U.S. Census data shows that home ownership for people 35 and under has actually increased in the past decade. So have homeowner incomes. This explains the increased demand for bigger houses – financed by bigger mortgages – in newly developed areas, most of them further away from the key thoroughfares for commuters. That means that the buyers of these new luxury homes often have much longer commutes to their jobs.
But gas prices have doubled in the past five years, wiping out thousands from a household’s budget. And in that time, the suburban real estate seemed unstoppable as it climbed inexorably higher and higher in price.

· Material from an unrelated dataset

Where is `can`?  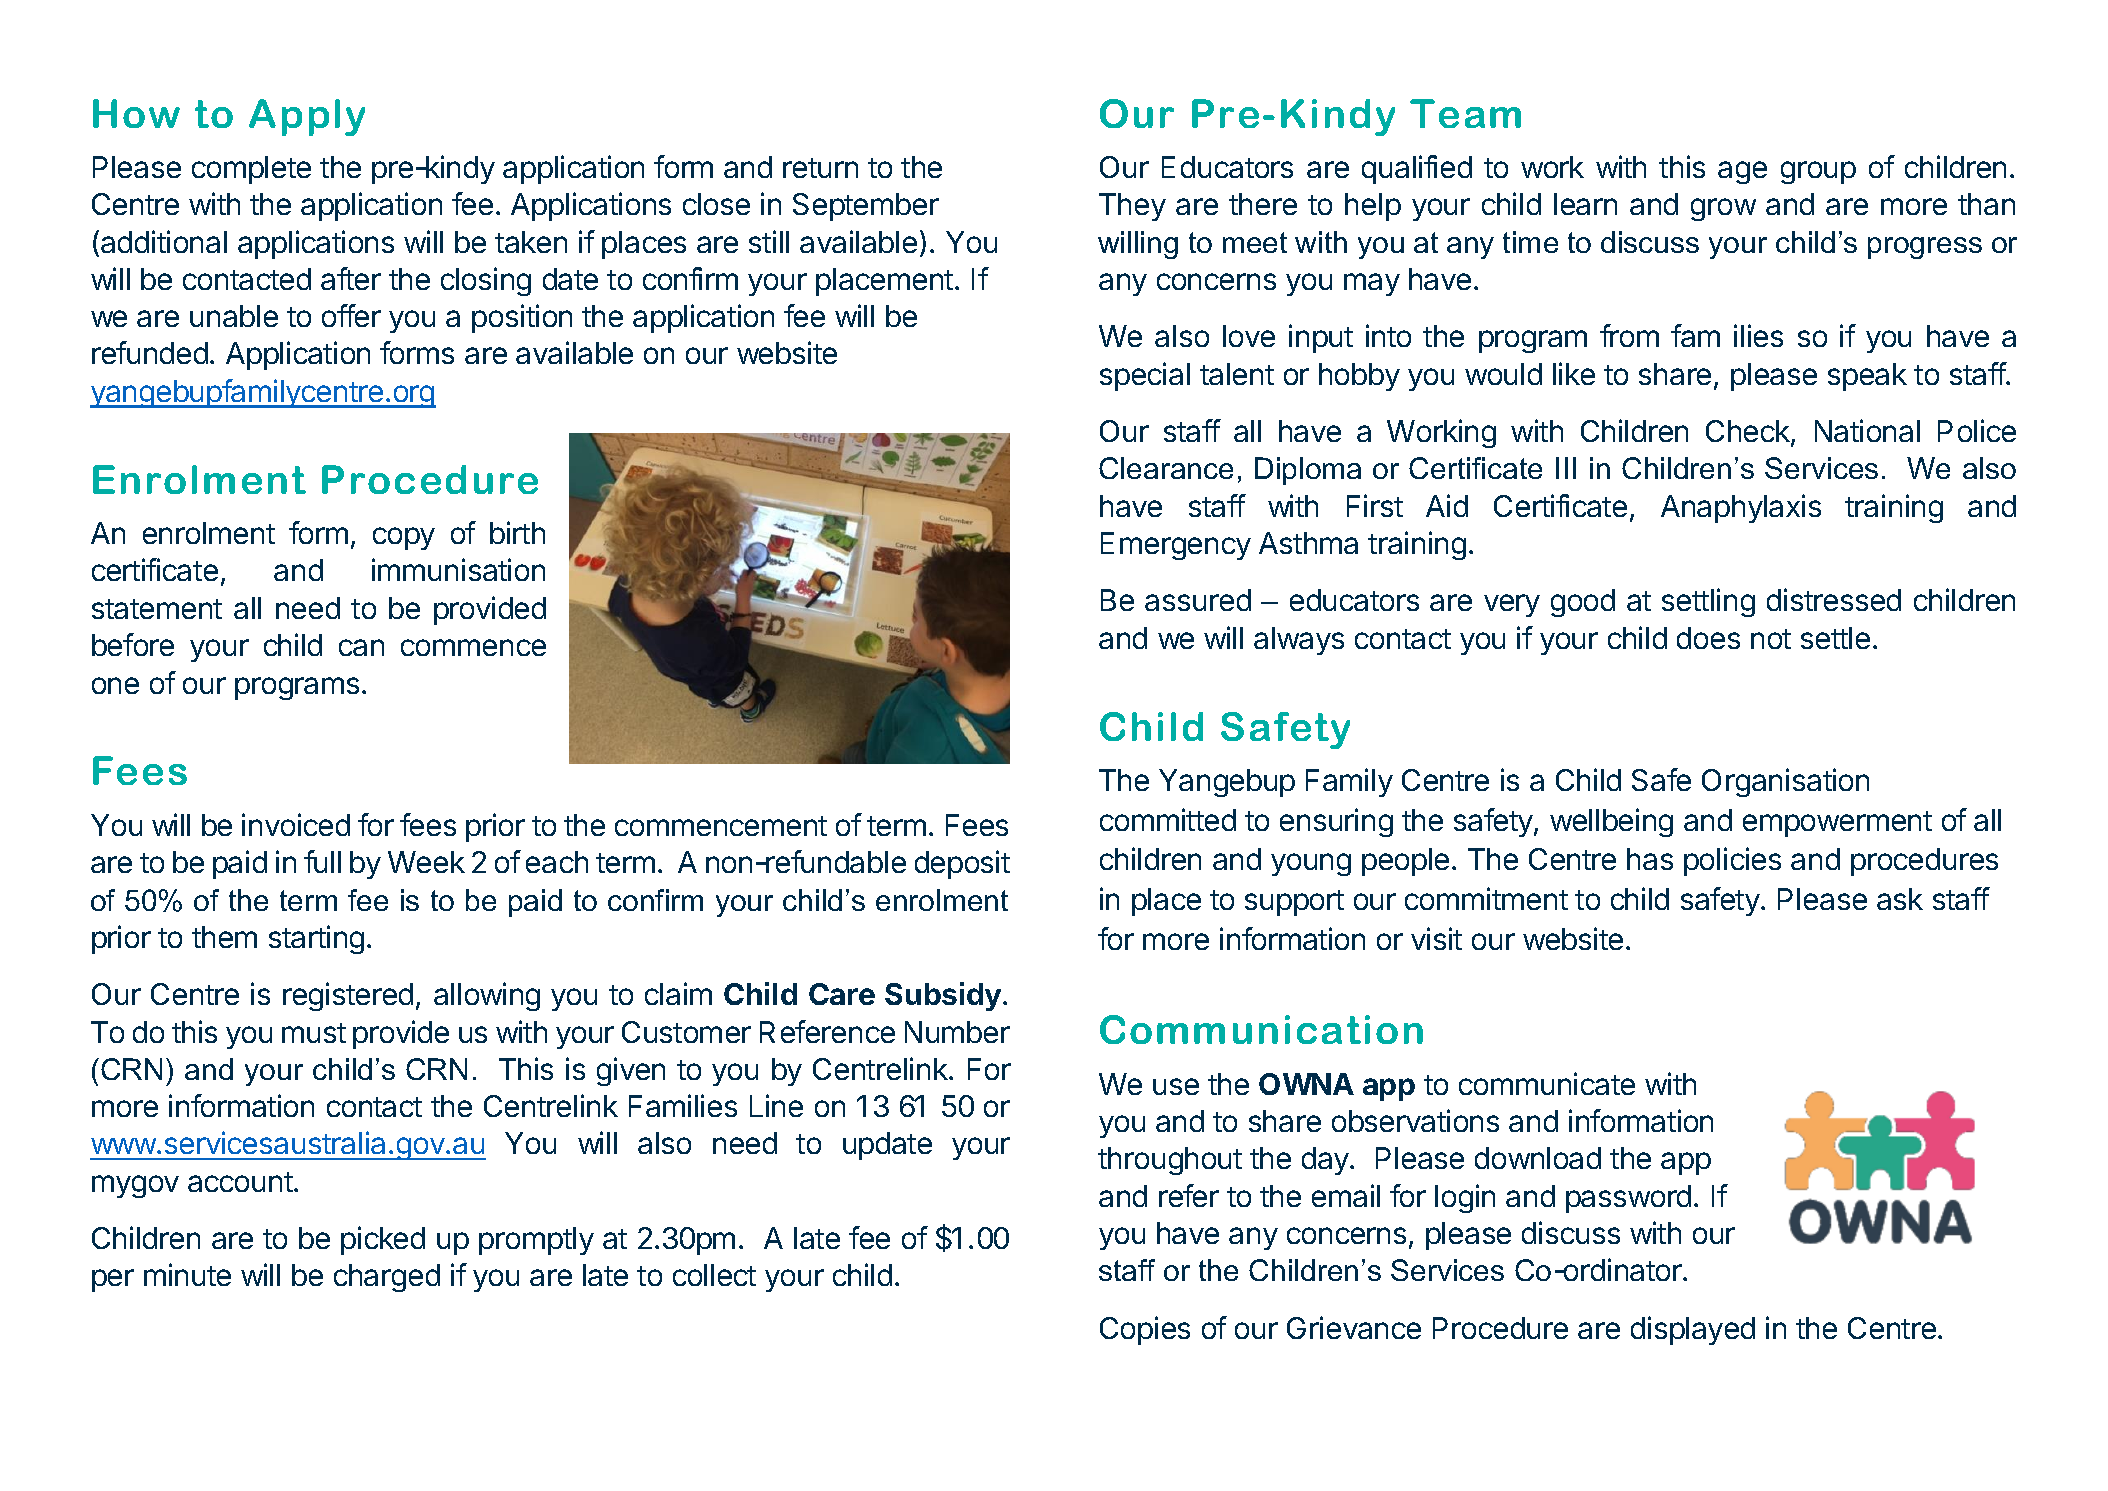
can is located at coordinates (361, 647).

But sooner or later, those prices would exceed the spending ability of consumers to purchase the homes.
This suggests that the real estate market — particularly new houses — was already about to take a hit before the mortgage crisis even began. But then came the sub-prime crash, which jacked up rates for Alt-A and jumbo loans, which in turn further pounded the home-sales market, and caused consumer confidence to ebb.
One of the latest victims is financial-services giant American International Group Inc. (NYSE: AIG), which is also one of the biggest mortgage lenders in the United States.
Yesterday (Thursday),to analysts and investors. First, it said, defaults are spreading. And second, it said, delinquency rates for first mortgages (90% of their loans) are growing.
As long as this trend continues, first-time homebuyers will continue to have difficulties getting mortgages. And, because of that, second-home buyers will continue having trouble selling their existing houses.
But this very dark cloud seems to have a couple of silver linings:
- First, there is AIG’s recent stock performance. Over the past week and a half, AIG’s shares have actually outperformed the Standard & Poor’s 500 Index, possibly indicating that AIG is weathering the credit storm better than companies not even tied to the banking, credit or real estate markets.
- And second, while the mortgage and real estate markets haven’t hit bottom, yet, each gloomy report by a homebuilder or mortgage lender hopefully brings us closer to that market bottom – even it it’s much farther away than most experts first thought.